Small Jewish community in India on verge of extinction
Hundreds of years ago, two groups of Jews moved to India and settled in an area along the Malabar Coast. Now, fewer than 40 remain, the rest having emigrated to Israel after it was formed or died of old age. But this year, they'll light the menorah at their now-closed synagogue to celebrate Hanukkah.
If you’re in the Ernakulam Market and you’re looking for tropical houseplants, pet fish and a defunct synagogue, Cochin Blossoms is a one-stop shop.
The well-organized store of owner Elias Josephai, better known as Babu, is a sanctuary from the sensory overload in the surrounding market. Most of Babu’s customers don't know the heavy teak doors at the back of the store opens into a different kind of sanctuary: the Kadavumbhagum Synagogue.
Babu is one of about 30 remaining members of the Malabari Jewish community. They’ve lived here, on the Malabar Coast in the south Indian state of Kerala, for generations. In 1948, the State of Israel was established, and within five years, all but 100 of Kerala’s 2,400 Malabari Jews had emigrated there. Babu himself tried to go, but there were other reasons to stay.
“My family wouldn’t allow me,” he said. “My grandmother said that there wouldn’t be anyone for Friday prayer services if I left. I was about to go to Israel but God kept me over here.”
Ernakulam’s Kadavumbhagum Synagogue was built in the 16th or 17th century. It’s been closed since 1972 because there haven’t been enough congregants to keep it operating, but its grandeur is readily apparent.
A rainbow array of glass lamps hangs near the entrance; overhead, scores of hand carved and painted wooden lotuses decorate the two-story ceiling. The ten large windows are said to represent the Ten Commandments. An intricate red and gold Torah ark stands at one end of the room. Like most of the Jewish residents from this area, the Torah that once stood in the ark now lives in Israel.
For centuries, Kerala’s Jewish minority lived in harmony with Hindus, Muslims, and Christians. Ironically – but perhaps not surprisingly, said Babu – the real conflict was with another group of Jews.
“It happens, all over the world,” he said. “Five Jews with six views.”
In the 16th century, Jews from Europe and the Middle East arrived in what is now Kerala and were viewed as Paradesis, or "foreigners." A power struggle ensued between the lighter skinned Paradesi Jews and the darker skinned Malabari Jew. Each group sought to declare itself the first Jewish settlers in the region, to claim certain privileges from local rulers.

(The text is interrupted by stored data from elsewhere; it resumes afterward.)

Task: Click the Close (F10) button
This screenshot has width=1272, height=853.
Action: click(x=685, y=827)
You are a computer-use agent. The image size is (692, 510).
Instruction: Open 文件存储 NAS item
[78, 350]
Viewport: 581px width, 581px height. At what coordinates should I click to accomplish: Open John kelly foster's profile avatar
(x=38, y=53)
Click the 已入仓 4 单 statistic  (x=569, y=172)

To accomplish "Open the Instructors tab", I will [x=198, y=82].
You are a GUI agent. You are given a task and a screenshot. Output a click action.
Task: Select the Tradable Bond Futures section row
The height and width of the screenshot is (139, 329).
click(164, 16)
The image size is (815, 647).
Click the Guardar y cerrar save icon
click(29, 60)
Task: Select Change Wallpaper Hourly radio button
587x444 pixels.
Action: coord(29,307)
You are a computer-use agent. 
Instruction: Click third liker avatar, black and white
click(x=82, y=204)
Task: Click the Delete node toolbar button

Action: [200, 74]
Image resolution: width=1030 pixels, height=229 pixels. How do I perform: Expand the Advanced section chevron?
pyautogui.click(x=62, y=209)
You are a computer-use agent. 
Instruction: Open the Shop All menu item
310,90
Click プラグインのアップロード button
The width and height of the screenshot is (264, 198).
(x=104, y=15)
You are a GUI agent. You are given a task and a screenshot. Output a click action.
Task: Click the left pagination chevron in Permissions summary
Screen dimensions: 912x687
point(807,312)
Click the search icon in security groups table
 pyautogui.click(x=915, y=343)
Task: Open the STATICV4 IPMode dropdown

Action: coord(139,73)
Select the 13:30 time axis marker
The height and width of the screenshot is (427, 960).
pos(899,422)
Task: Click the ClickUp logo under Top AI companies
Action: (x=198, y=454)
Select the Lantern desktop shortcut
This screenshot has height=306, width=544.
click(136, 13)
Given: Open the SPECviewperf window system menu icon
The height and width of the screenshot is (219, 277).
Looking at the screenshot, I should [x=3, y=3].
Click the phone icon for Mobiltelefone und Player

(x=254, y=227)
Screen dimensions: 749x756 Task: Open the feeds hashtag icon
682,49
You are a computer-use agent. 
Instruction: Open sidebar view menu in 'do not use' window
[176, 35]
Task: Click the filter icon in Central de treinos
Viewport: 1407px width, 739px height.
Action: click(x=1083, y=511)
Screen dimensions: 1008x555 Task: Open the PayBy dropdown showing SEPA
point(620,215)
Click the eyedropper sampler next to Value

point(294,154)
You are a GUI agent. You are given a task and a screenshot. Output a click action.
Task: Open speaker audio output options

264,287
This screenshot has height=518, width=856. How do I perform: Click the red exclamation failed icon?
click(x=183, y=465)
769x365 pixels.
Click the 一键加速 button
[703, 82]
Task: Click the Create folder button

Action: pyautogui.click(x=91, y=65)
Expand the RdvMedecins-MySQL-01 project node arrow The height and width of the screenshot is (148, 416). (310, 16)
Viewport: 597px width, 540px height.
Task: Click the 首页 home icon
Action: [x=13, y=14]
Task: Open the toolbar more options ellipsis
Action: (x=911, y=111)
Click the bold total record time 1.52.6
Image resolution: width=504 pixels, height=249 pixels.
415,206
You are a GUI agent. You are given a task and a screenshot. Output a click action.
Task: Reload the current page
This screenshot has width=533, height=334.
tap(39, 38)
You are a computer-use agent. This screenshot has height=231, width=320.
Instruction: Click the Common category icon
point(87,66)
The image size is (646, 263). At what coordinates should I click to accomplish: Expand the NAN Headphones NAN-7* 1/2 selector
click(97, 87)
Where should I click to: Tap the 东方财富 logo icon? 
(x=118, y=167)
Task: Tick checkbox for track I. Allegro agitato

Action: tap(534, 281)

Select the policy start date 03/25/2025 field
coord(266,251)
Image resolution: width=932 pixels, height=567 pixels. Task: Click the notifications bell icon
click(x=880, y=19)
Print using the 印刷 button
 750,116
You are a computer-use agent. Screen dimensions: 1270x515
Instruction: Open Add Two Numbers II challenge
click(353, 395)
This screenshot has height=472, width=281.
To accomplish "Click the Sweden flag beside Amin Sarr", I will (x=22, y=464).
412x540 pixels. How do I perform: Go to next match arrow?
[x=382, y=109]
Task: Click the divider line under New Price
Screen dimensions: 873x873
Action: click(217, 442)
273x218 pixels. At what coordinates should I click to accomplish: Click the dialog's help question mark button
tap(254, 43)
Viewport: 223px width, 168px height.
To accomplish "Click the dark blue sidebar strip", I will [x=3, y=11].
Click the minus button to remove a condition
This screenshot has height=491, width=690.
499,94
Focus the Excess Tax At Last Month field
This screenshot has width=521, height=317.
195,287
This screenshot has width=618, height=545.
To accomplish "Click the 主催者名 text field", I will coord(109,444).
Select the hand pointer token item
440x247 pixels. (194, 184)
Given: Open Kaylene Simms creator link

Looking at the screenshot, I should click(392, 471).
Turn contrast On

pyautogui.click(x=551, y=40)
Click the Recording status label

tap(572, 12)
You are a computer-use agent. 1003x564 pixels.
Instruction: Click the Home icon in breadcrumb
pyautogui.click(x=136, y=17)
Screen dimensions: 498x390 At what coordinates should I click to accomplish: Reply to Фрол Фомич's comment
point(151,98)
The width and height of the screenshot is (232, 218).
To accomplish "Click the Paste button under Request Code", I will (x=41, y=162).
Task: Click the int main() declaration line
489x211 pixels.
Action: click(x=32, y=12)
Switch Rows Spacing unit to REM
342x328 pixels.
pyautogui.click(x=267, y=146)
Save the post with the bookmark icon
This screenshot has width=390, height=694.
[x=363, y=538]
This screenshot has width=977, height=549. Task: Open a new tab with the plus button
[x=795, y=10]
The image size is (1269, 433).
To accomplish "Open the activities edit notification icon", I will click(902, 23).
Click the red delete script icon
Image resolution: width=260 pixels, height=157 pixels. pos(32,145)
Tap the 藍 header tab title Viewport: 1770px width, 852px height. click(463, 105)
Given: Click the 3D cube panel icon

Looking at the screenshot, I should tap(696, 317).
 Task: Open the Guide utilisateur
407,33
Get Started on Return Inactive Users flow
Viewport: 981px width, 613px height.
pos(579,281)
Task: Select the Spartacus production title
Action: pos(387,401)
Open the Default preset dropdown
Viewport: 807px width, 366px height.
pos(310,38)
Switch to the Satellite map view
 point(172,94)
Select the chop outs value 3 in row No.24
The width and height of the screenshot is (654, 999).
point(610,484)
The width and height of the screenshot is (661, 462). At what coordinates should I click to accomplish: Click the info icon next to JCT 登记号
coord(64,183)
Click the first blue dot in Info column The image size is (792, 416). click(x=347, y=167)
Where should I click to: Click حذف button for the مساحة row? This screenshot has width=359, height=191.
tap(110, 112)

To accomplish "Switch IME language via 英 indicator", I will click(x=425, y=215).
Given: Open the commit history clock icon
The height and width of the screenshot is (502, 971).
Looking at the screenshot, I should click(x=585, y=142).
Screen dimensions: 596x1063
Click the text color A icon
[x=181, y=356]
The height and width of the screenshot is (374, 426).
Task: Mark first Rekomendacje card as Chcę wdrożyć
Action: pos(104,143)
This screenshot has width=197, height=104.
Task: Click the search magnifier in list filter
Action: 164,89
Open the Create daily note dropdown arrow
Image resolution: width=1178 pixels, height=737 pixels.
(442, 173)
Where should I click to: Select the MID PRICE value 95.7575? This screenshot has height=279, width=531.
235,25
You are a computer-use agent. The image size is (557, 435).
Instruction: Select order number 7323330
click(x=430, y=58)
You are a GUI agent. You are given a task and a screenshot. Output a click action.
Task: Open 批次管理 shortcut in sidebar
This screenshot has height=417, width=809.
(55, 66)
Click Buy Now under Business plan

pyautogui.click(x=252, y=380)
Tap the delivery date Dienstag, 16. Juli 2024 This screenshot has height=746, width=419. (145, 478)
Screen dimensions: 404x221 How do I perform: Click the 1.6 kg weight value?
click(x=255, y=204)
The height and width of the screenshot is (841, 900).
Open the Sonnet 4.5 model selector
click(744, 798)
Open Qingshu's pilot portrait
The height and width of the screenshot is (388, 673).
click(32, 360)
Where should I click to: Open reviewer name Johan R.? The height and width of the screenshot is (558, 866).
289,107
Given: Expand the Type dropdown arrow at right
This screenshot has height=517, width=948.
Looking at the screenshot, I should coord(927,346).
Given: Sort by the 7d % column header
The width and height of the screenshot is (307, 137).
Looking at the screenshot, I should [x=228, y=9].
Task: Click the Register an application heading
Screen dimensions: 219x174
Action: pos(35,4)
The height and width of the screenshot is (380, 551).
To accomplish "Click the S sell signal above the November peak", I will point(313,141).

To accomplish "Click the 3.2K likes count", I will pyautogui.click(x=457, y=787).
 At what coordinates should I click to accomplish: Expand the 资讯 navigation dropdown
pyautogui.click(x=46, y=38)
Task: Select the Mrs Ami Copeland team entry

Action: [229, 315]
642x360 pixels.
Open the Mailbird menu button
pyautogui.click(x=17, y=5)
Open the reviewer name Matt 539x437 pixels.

Today, while Kerala’s young Jews emigrate to Israel and the elderly stay behind, the two communities share a bind: both may soon be part of Kerala’s history.
In addition to the 30 Malabari Jews left in Kerala, there are only nine Paradesi Jews. According to Shalva Weil, a professor of anthropology at the Hebrew University in Jerusalem and a leading authority on the Jews of India, this makes the Paradesi the smallest Jewish community in the world. In fact, as Weil points out, there are actually too few Paradesis to even be considered a community.
“According to Jewish tradition, you have to have 10 men to be part of the minyan, which is a quorum, so there are not 10 Jewish men living there," Weil said. "Even if you add one or two Malabari Jews who might come occasionally, you still haven’t got ten men. Therefore, it’s really the end of a community from the point of view of the Jews.”
Babu plans to live out his days in Kerala. But he expects his daughter, 20-year-old Leya, to join her older sister, who has already moved to Israel. Leya has mixed feelings.
“When I touched the Wailing Wall, it was, like, a totally different experience,” she said. “I felt proud to be a Jew. I cried, I had tears in my eyes. If I leave India, I’ll surely miss my friends and the culture here.
“The culture here is different, no wall between Hindu, Muslims or Christians. There, you can see Muslims walking on one side and Jews walking on other side. Yeah, I will surely miss India," she said.
On this point, father and daughter concur.
“This is a holy land,” Babu said, offering a variation on a term traditionally reserved for Israel. “India is a holy land because of acceptance toward all the religions. This is my motherland, and I call Israel as a fatherland. But for the Jews, there is no life over here.”
This week, for the first time since the synagogue closed in 1972, the remaining Malabari Jews of Kerala will open the doors of the Kadavumbhagam Synagogue and light the menorah for Hanukkah.